This sounds like an amusing background thing in high-magic D&D game: a dispute between the Mage's Guild and Water Union about whether magical utilities are in compliance with union laws.

Sounds like putting the cart before the horse to me.

ryu
2013-12-25, 12:41 AM
Ok, you made me legitimately "lolwut" at that. XD



And just lay down and die if they weren't able to get access to a magic-only solution to a problem that lacks nonmagical solutions.



Sounds like putting the cart before the horse to me.

I'm assuming there as a typo there. If there are no magical solutions, and no non-magical solutions there are no solutions unless you get really semantic about ex abilities or psionics are different. Further there's no such thing as a problem magic cannot solve. This includes the entire natural world and all physical, non-living objects emanating anti-magic fields to thirty feet radii. Also yes that's a word. English plurals are WEIRD sometimes.

Coidzor
2013-12-25, 12:48 AM
I'm assuming there as a typo there. If there are no magical solutions, and no non-magical solutions there are no solutions unless you get really semantic about ex abilities or psionics are different. Further there's no such thing as a problem magic cannot solve. This includes the entire natural world and all physical, non-living objects emanating anti-magic fields to thirty feet radii. Also yes that's a word. English plurals are WEIRD sometimes.

If you take away their access to magical solutions to force them to rely more on nonmagical solutions and then throw a situation which can only be solved by magic, their only recourse is to lay down and die in game. Out of game on the other hand...

ryu
2013-12-25, 01:05 AM
If you take away their access to magical solutions to force them to rely more on nonmagical solutions and then throw a situation which can only be solved by magic, their only recourse is to lay down and die in game. Out of game on the other hand...

In that case it's literally a jerk move as you've by definition handed them an unsolvable problem, as I'm assuming the magic access denial is fiat-based. In that situation the appropriate response is to throw ALL the PHBs at the DM.

Coidzor
2013-12-25, 01:07 AM
In that case it's literally a jerk move as you've by definition handed them an unsolvable problem, as I'm assuming the magic access denial is fiat-based. In that situation the appropriate response is to throw ALL the PHBs at the DM.

I was trying to highlight that if one wants to de-emphasize magic in 3.5, then one also has to actually give non-magical options to deal with various problems/monsters or just not use them, mostly.

ryu
2013-12-25, 01:13 AM
I was trying to highlight that if one wants to de-emphasize magic in 3.5, then one also has to actually give non-magical options to deal with various problems/monsters or just not use them, mostly.

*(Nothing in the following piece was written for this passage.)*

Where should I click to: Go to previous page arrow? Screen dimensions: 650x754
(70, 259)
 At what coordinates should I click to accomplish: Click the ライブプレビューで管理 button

Fair enough. Can we agree upon response in worst-case scenarios?

schoklat
2013-12-25, 07:18 AM
One thing I dislike about infinite cantrips for the standard vancian casters is it's effect on the players [...].

It lures players into a "all magic, all the time" mindset where they expect to cast spells for everything. [...] And when the character is out of spells then suddenly everyone has to stop for the day so the caster can recharge, or if the casted doesn't have the right spell to solve something it's the GMs fault for giving them a challenge that they can't do anything with or it's the GMs fault for not providing the caster with access to the spell.

[...]

Infinite cantrips is a side effect of turning magic into a commodity or a button on a power bar in your game.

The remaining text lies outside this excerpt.